Die Arbeiten zum Ersatzneubau der Brücke zwischen Höhenberg und Buchheim, auf der die Frankfurter Straße die Stadtautobahn B 55a quert, beginnen am Montag (23. Februar).

Die Brücke ist eine wichtige Verkehrsverbindung zwischen den Bezirken Kalk und Mülheim. Nun stehen lange Arbeiten an. 

Die Stadt Köln hat mit den Arbeiten zum Ersatzneubau der Brücke zwischen den Stadtteilen Höhenberg und Buchheim, auf der die Frankfurter Straße die Stadtautobahn B 55a quert, begonnen. Es ist eine Bauzeit von rund zweieinhalb Jahren von Februar 2026 bis ins zweite Quartal 2028 vorgesehen.

Die Arbeiten beginnen mit der Rodung der Gehölze und der Einrichtung der Baustelle im „Öhrchen“, der Grünfläche innerhalb der Auffahrt von der Frankfurter Straße auf die B 55a in Richtung Köln. Die Baustelleneinrichtungsfläche wird durch einen Bauzaun abgegrenzt.

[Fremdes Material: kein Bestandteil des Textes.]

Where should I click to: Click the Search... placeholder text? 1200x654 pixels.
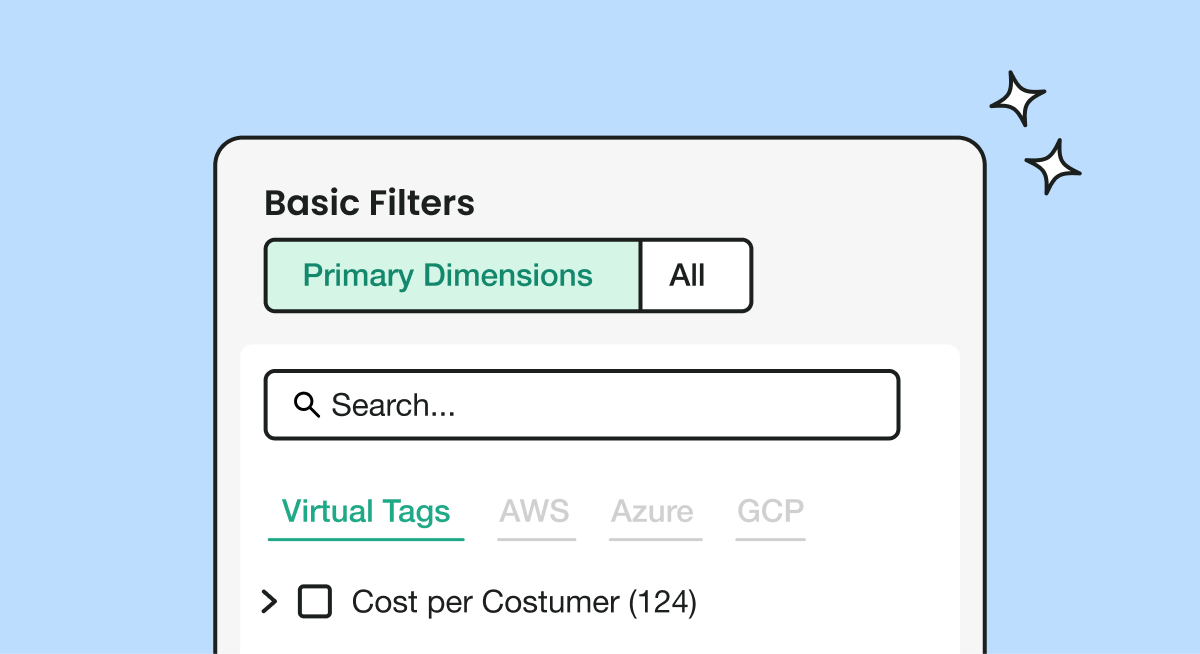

Die Baucontainer werden ebenfalls im „Öhrchen“ aufgestellt.

Behelfsbrücke soll als Umleitung dienen

Die Brücke über die Stadtautobahn ist eine wichtige Verkehrsverbindung zwischen den Stadtteilen Buchheim und Höhenberg. Deshalb wird neben der alten Brücke zunächst eine Behelfsbrücke errichtet, um den Verkehr umleiten zu können. Sobald die Umleitung eingerichtet ist, wird die alte Brücke abgebrochen und an gleicher Stelle die neue Brücke gebaut. Im letzten Schritt erfolgt der Rückbau der Umleitungsstrecke und die Rekultivierung der in Anspruch genommenen Grünfläche. Dies ist für das zweite Quartal 2028 vorgesehen.

Während der Arbeiten wird der Verkehr auf der Frankfurter Straße sowie auf der B 55a größtenteils aufrechterhalten, heißt es in einer Mitteilung der Stadtverwaltung. Die B 55a wird für den Einhub der Behelfsbrücke, den Abbruch der Bestandsbrücke und den Einbau der neuen Brücke ganz oder teilweise gesperrt werden müssen.

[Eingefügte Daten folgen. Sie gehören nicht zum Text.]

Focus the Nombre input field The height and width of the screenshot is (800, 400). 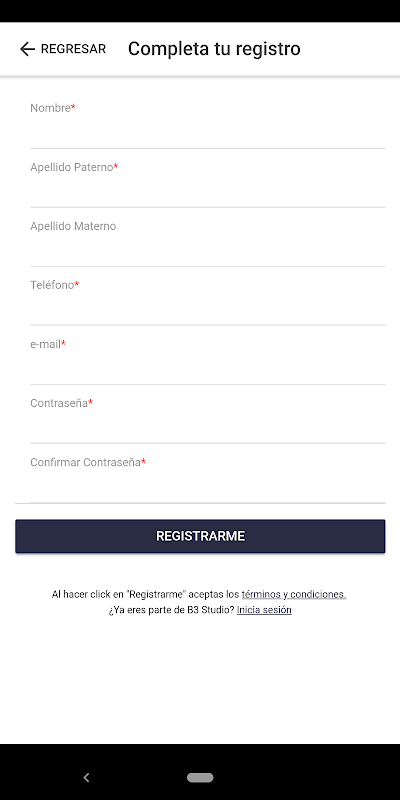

Kosten belaufen sich auf 19 Millionen Euro brutto

Die bestehende Brücke wurde 1970 gebaut. Beim Bau wurde ein besonderer Spannstahl genutzt, der heutzutage als problematisch gilt. Der kann versagen, ohne dass im Beton Anzeichen für eine Schädigung erkennbar sind. Die Folge: Es kann zu einer Spannungsrisskorrosion kommen. Deshalb wird die bestehende Brücke abgebrochen und an gleicher Stelle eine neue Brücke gebaut.

Die neue Brücke hat eine Spannweite von 42,8 Meter und eine Gesamtbreite von 41,4 Meter. Die Kosten belaufen sich auf 19 Millionen Euro brutto. Der Stadtrat hatte im März 2023 grünes Licht für das Bauprojekt gegeben.